In the CHIPS Jan–Mar 2005 edition, we discussed the recent advances and evolution of the small computer system interface (SCSI) standard. In Part II, we will look at some of the overarching issues surrounding when and why SCSI may or may not be the preferred solution for you, and we will compare SCSI to some of the other competing standards.
Raw specifications are fine, but to evaluate an entire system you must look at all of its components. So what are some of the criteria that might be a factor in this process? Typically, we would be concerned with the following: (1) Reliability/Maintainability - for example, mean time between failures; (2) Fault Tolerance - what is the impact of a failure on the system as a whole; (3) Speed/Data Throughput - how fast can data pass; (4) Storage capability - disk or array size; (5) Cost - usually expressed as cost per gigabyte; and (6) Scalability/Flexibility - how hard is it to change the configuration or increase storage.
SCSI's performance can be compared with Serial Advanced Technology Attachment (SATA) and Integrated Development Environment (IDE). When evaluating drives alone, the information in Figure 1 summarizes the current state of technology. However, manufacturers are working on larger and faster drives for both SCSI and SATA.
As you can see, SCSI clearly outperforms the other two types of drives, but it should be noted that when implemented in a RAID (Redundant Array of Independent Disks) environment, differences in individual drive parameters become much less pronounced as even lower performance drives can saturate the data bus and other system components. This is because in a multi-drive array each individual drive has to do less work since the workload is shared across all the drives in the array.

=== Recorded information ===
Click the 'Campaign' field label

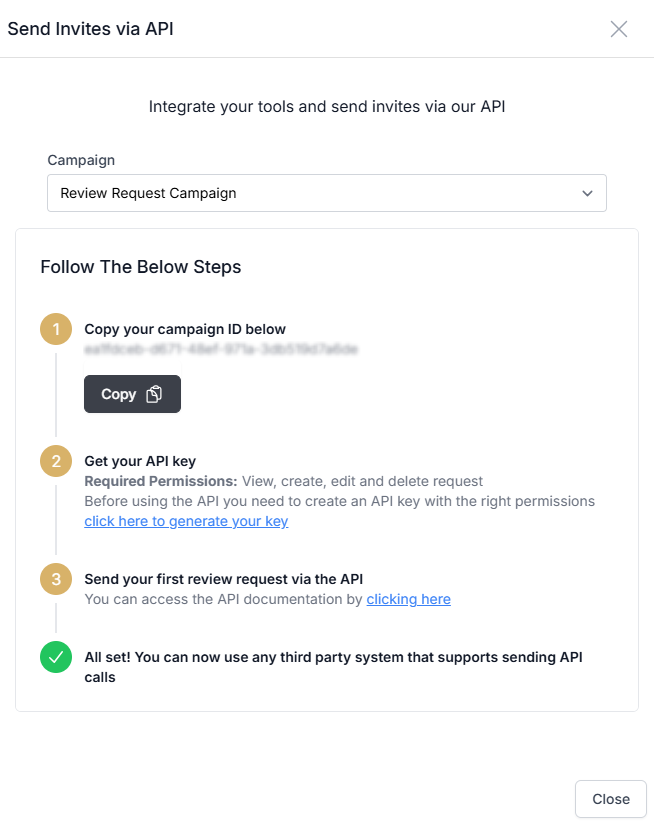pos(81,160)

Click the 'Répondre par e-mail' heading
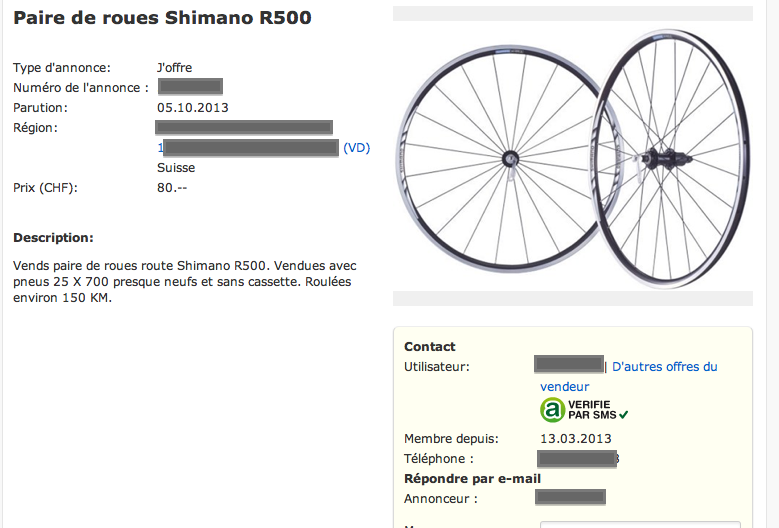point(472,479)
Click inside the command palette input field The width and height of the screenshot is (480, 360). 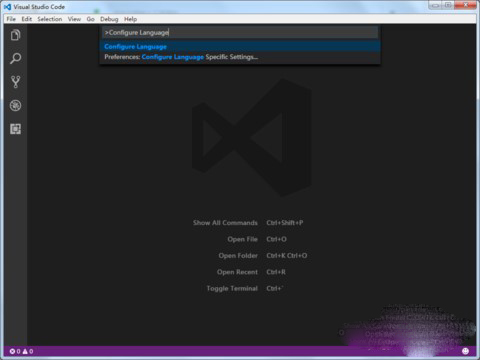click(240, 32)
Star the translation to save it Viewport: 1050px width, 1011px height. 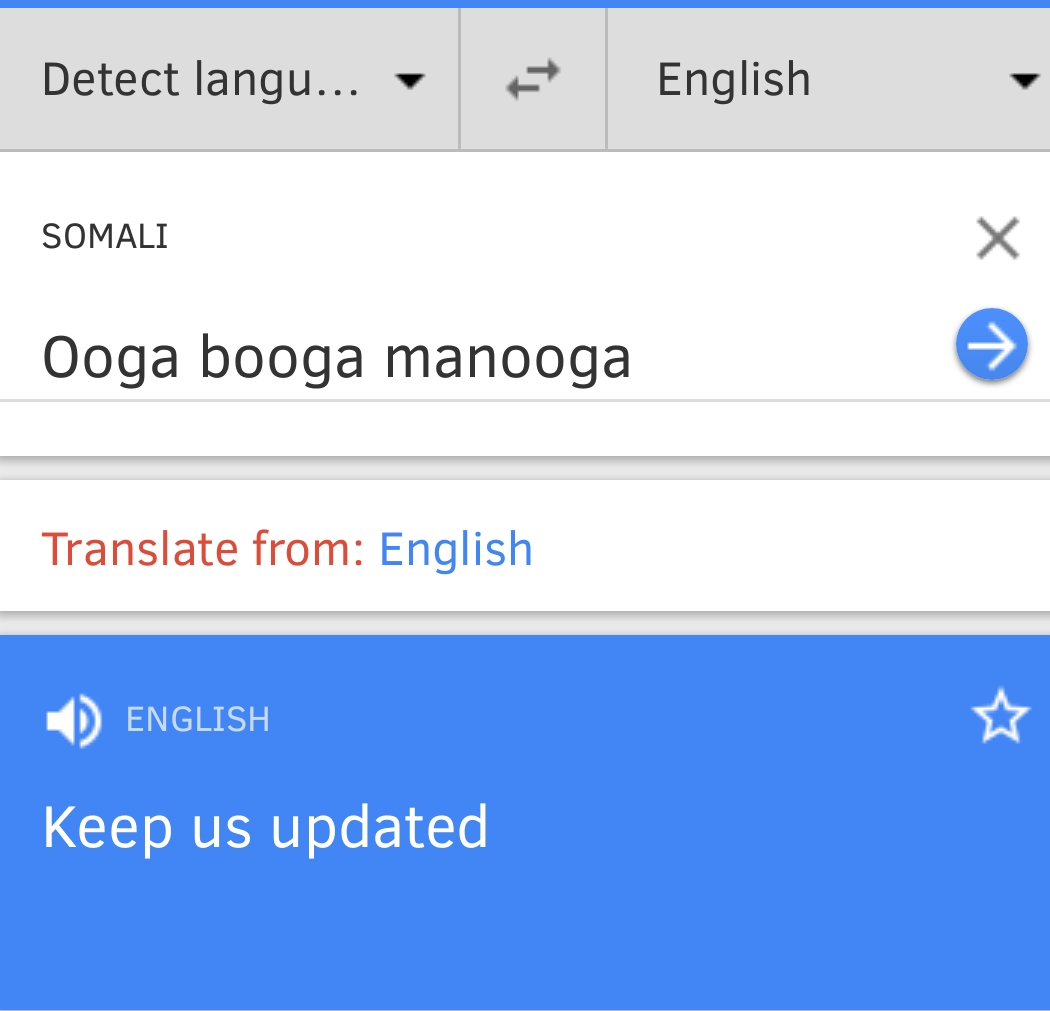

=== Exercise goal ===
Can you repeat, word for word, the passage of the SCSI article starting at "As you can see, SCSI" and ending at "in the array."? Rely on the SCSI article alone and not on the records.

=== Task response ===
As you can see, SCSI clearly outperforms the other two types of drives, but it should be noted that when implemented in a RAID (Redundant Array of Independent Disks) environment, differences in individual drive parameters become much less pronounced as even lower performance drives can saturate the data bus and other system components. This is because in a multi-drive array each individual drive has to do less work since the workload is shared across all the drives in the array.